Via Martin Vaughan and Laura Meckler at the Wall Street Journal, House and Senate negotiators may decide to expand the Medicare payroll tax, so that it includes investment income. Why is this important? Because it helps answer the question of how we'll pay for health reform, which--at the moment--is the number one sticking point between the House and Senate.
Remember, the House would pay for expanded health coverage in part through higher income taxes. The Senate has rejected that approach, opting instead to tax the most expensive health benefits and to raise the existing Medicare payroll tax, which applies only to wages, for wealthy Americans.
One reason the Senate has gone this route is that some members consider it important that money for health care come entirely from "within" the health care economy. Both the benefits tax and the Medicare tax fit that category. Presumably, expanding the Medicare tax would too.
(For more detail on this idea--and the funding issue in general--see this Treatment item from last week.)
As Ezra Klein notes, when Senator Debbie Stabenow introduced this idea earlier in the debate, projections suggested it could raise $100 billion over ten years. That's significant money--enough to improve the benefits reform might provide or, perhaps, introduce changes a bit earlier than 2014.

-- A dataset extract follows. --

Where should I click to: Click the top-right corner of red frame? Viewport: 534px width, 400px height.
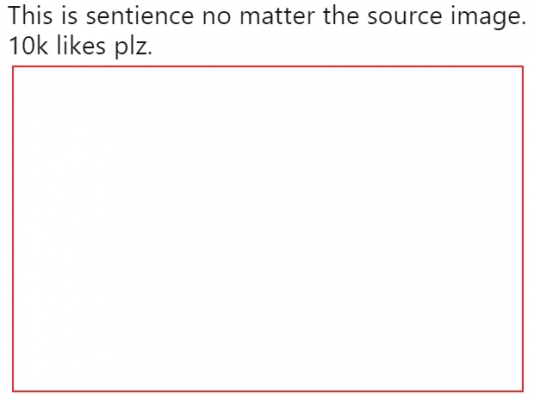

But all of this happens as the labor movement is pressuring the administration to scale back the benefits tax. If congressional negotiators end up agreeing on this tax but use it, one-for-one, to replace revenue now being raised by the benefit tax, the bill's total spending won't change at all. And that would mean no improvements to affordability or timing--unless, of course, the negotiators can find money someplace else.